The other day in Relief Society someone mentioned this quote, and I thought it was pretty good. I guess that it kind of wraps up the last few years of my life.
~Warning this is another long, and ridiculously boring post, you are under no obligation to read it, better yet just scroll over it.~
~So its no real secret that we've had our share of struggles here at the Flamm house for the last few years. It all started with Jacob's eyes, then a cancer scare, a rough pregnancy, several dishonest people, colicky baby, getting laid off, having to move for the 5th time in 4 years (all over the place), not having a job or answers just fall into our laps...and the list goes on and on. Over the past year or so I guess I've spent a lot of time on my knees, basically because I just can't stand it any more.
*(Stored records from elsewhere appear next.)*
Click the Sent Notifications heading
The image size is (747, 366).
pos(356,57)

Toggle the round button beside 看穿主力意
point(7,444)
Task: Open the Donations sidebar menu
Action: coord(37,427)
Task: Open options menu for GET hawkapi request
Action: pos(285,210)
~I used to pray for it all to stop, for it all to be a bad dream. But now I give thanks for all that I have learned, because the lessons I've learned (as awful an experience it's been) are priceless. I guess I'm grateful for these trials.....(can't believe I'm saying it.) I've learned a lot from all this, and I won't bore you with the details. But I wouldn't trade what I've learned for anything.
~I used to focus on everything negative even when there was literally nothing negative to focus on (I have really bad anxiety so true to form I'd always find something). I was always looking from the top down, just waiting to fall. But after falling repeatedly, falling isn't so scary anymore. I guess I'm saying I've gotten braver, and stronger all because I stopped just standing my problems and started kneeling.
~So to all those of you out there who can't stand your problems, try kneeling. And like my "new favorite song of the week" (Love Like Crazy by Lee Brice) says "never let your prayin' knees get lazy" and somehow you will always find the strength to go on, even when you have no idea of whats ahead.